4.3.14 Landschapsontwikkelingsplan Haaksbergen en Hof van Twente

Uitgaande van de huidige kwaliteiten van het landschap is een landschapsontwikkelingsvisie opgesteld en vastgesteld in 2005. Per landschapstype is aangegeven welk kenmerken dienen te worden behouden en/of versterkt.
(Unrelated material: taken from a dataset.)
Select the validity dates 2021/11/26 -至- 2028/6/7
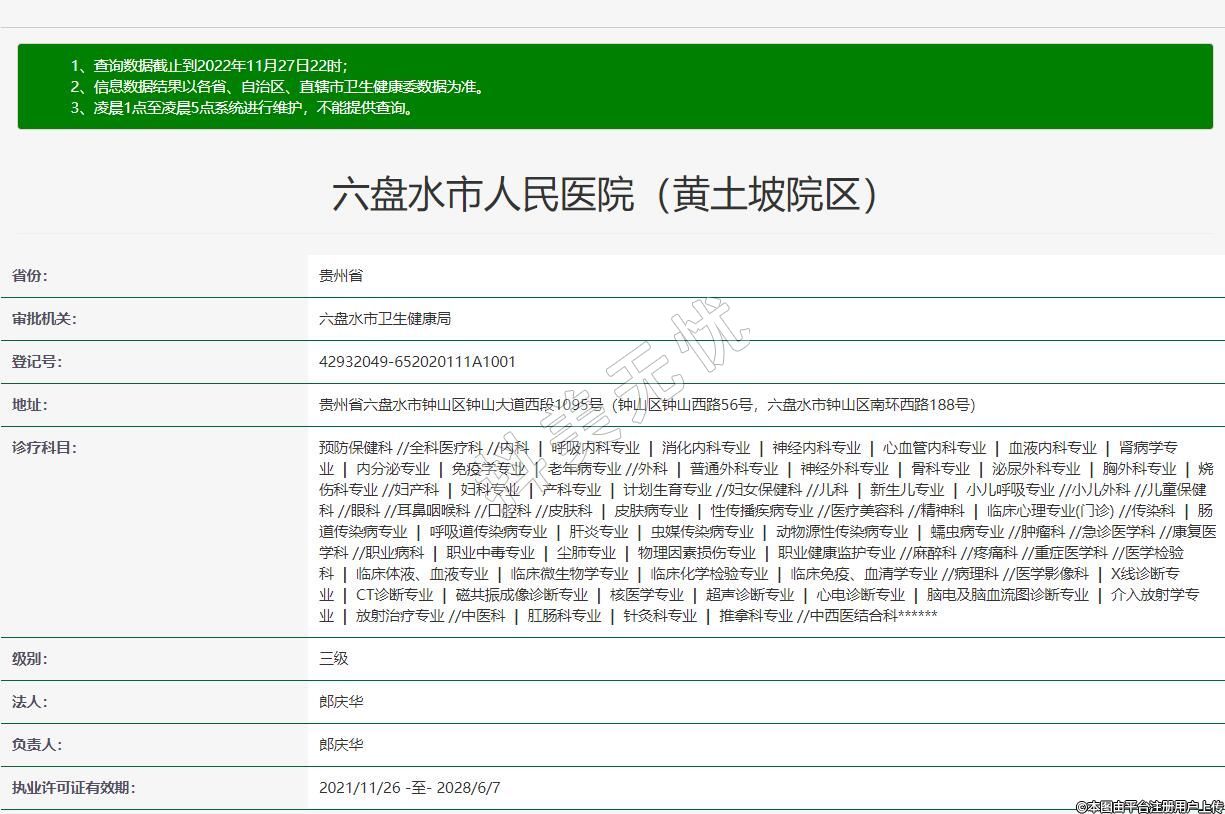Image resolution: width=1225 pixels, height=814 pixels. coord(409,788)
De uitwerking is gebaseerd op vier thema's:

  • behoud en versterking van waardevolle ensembles:
  • behoud, herstel, aanleg en onderhoud van een samenhangend patroon van landschapselementen (beplantingen inclusief lanen, historische elementen met name in het kampenlandschap, open essen en erfbeplantingen) is het speerpunt;
  • landschappelijke versterking van het watersysteem;
  • zorg voor het agrarisch werklandschap:

Deze thema's worden vertaald naar concrete maatregelen, variërend van aanpassing van waterlopen tot verbrede landbouw en onderhoud van bestaande landschapselementen.

Het plangebied wordt in het landschapsontwikkelingsplan van de gemeente Hof van Twente aangeduid als es. Het plan past hierin.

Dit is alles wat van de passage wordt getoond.